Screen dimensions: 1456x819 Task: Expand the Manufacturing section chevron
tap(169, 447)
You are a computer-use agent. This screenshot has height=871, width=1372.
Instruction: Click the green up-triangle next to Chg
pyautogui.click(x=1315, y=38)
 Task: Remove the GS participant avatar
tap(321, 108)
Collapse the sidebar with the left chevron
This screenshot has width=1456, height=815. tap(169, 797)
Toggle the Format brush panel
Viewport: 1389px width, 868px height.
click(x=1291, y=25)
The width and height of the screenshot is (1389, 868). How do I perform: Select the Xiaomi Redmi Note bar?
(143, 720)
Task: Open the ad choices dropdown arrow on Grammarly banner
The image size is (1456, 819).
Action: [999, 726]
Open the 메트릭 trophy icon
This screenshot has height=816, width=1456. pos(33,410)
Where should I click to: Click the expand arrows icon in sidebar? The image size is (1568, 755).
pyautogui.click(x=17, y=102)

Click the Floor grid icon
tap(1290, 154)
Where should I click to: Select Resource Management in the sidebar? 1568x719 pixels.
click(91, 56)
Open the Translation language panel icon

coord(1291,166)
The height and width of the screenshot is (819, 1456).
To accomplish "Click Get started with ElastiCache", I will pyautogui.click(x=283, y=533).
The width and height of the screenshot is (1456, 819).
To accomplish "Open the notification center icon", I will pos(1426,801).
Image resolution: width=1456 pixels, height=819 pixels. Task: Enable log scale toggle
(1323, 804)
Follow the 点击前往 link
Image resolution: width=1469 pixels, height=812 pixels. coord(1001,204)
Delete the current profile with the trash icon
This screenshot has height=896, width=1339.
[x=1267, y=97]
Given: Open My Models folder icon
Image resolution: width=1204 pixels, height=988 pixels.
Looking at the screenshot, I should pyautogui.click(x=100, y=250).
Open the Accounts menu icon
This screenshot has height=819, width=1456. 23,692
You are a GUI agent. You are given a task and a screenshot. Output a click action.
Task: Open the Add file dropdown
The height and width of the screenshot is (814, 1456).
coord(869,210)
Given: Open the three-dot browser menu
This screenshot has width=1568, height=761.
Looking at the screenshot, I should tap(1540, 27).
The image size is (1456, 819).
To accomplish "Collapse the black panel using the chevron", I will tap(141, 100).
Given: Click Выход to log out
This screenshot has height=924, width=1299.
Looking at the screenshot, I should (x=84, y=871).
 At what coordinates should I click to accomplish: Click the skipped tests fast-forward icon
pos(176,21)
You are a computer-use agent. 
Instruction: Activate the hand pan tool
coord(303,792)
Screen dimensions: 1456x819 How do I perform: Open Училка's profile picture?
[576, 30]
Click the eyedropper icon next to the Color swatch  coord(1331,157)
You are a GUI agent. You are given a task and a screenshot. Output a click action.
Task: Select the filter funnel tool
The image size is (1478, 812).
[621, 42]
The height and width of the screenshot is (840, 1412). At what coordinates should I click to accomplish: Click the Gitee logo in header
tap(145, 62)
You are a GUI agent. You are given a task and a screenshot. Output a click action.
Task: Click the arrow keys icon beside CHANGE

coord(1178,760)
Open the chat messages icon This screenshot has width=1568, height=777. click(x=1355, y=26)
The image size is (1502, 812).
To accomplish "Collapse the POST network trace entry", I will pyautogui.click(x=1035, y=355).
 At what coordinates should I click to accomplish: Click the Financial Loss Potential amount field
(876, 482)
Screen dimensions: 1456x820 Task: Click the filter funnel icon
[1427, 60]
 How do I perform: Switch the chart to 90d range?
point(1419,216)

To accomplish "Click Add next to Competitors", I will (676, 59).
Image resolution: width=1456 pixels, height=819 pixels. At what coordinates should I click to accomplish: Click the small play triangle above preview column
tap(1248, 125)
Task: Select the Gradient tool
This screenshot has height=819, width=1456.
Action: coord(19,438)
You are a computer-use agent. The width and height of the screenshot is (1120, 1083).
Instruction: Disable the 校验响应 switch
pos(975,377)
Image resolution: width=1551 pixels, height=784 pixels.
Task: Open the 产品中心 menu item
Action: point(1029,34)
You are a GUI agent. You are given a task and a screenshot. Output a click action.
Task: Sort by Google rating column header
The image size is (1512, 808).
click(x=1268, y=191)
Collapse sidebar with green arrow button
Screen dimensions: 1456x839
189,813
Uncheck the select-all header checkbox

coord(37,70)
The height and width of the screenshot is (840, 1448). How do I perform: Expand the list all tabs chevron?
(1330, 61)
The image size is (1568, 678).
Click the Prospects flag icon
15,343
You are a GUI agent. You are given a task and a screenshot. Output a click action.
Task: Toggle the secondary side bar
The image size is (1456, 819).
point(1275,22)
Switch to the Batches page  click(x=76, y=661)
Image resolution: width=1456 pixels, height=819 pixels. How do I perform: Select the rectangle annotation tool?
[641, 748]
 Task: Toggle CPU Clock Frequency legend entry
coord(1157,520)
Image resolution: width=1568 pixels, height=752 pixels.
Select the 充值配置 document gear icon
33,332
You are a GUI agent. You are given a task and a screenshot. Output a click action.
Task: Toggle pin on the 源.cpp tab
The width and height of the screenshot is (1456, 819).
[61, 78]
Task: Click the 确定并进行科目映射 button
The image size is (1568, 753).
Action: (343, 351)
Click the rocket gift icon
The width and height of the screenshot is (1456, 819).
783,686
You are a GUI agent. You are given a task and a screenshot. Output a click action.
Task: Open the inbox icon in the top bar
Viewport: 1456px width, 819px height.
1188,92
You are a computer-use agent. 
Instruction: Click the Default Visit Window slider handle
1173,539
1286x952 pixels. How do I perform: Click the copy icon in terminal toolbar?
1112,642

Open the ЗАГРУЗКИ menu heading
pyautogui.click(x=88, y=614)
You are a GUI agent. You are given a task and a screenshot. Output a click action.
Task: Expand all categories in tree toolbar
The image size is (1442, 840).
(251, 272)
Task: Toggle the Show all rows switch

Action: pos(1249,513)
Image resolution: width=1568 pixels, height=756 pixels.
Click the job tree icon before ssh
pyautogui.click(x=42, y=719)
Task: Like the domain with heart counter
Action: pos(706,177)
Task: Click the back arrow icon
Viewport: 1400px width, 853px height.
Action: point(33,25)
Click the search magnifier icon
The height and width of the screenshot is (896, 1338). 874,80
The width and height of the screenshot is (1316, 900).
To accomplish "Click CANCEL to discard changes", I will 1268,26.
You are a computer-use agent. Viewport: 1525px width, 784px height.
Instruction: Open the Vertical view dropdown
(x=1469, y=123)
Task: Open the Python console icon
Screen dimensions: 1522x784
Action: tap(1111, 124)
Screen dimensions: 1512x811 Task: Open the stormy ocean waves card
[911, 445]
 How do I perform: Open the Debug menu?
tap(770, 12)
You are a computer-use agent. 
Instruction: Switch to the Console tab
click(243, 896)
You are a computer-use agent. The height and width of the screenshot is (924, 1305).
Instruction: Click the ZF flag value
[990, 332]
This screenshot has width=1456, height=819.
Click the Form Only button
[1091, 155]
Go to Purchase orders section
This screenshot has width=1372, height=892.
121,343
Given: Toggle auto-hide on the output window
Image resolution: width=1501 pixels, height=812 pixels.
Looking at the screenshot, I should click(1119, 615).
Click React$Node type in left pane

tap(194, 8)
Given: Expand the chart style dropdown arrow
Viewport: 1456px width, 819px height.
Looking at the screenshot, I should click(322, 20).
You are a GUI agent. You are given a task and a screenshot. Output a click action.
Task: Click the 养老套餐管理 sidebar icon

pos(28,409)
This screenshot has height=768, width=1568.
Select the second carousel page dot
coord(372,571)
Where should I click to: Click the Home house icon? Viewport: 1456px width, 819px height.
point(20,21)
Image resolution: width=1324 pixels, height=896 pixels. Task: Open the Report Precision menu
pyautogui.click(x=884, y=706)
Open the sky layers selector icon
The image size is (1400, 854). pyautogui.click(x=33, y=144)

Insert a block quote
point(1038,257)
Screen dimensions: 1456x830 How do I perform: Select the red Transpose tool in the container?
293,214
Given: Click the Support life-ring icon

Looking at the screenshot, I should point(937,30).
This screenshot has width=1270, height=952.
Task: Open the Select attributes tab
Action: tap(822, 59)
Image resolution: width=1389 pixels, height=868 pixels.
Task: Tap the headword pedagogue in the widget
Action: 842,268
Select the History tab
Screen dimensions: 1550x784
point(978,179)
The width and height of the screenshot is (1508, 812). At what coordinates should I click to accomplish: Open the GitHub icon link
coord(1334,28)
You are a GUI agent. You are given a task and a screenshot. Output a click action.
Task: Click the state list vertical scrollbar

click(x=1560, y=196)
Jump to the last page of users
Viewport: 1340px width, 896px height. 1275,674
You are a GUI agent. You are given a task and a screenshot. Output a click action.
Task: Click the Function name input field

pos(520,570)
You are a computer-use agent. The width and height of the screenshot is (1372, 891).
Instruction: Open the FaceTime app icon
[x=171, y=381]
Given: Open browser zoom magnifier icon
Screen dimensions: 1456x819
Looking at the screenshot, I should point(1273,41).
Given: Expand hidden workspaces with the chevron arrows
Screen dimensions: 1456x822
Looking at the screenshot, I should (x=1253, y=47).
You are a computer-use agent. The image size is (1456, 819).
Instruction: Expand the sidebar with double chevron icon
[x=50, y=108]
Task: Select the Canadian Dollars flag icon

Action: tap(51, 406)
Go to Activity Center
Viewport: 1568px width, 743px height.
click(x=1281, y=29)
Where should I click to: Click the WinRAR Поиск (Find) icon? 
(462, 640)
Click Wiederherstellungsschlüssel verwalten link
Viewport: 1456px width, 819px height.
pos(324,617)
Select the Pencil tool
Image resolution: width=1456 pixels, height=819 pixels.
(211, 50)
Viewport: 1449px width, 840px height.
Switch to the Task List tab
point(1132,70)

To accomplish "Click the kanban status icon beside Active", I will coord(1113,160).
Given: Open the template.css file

━━━

EXERCISE AIM => Your answer must be the lines above from the one containing "Given: Toggle auto-hide on the output window" to the one containing "This screenshot has height=768, width=1568.", both included, restated word for word.

FINAL ANSWER =>
Given: Toggle auto-hide on the output window
Image resolution: width=1501 pixels, height=812 pixels.
Looking at the screenshot, I should click(1119, 615).
Click React$Node type in left pane

tap(194, 8)
Given: Expand the chart style dropdown arrow
Viewport: 1456px width, 819px height.
Looking at the screenshot, I should click(322, 20).
You are a GUI agent. You are given a task and a screenshot. Output a click action.
Task: Click the 养老套餐管理 sidebar icon

pos(28,409)
This screenshot has height=768, width=1568.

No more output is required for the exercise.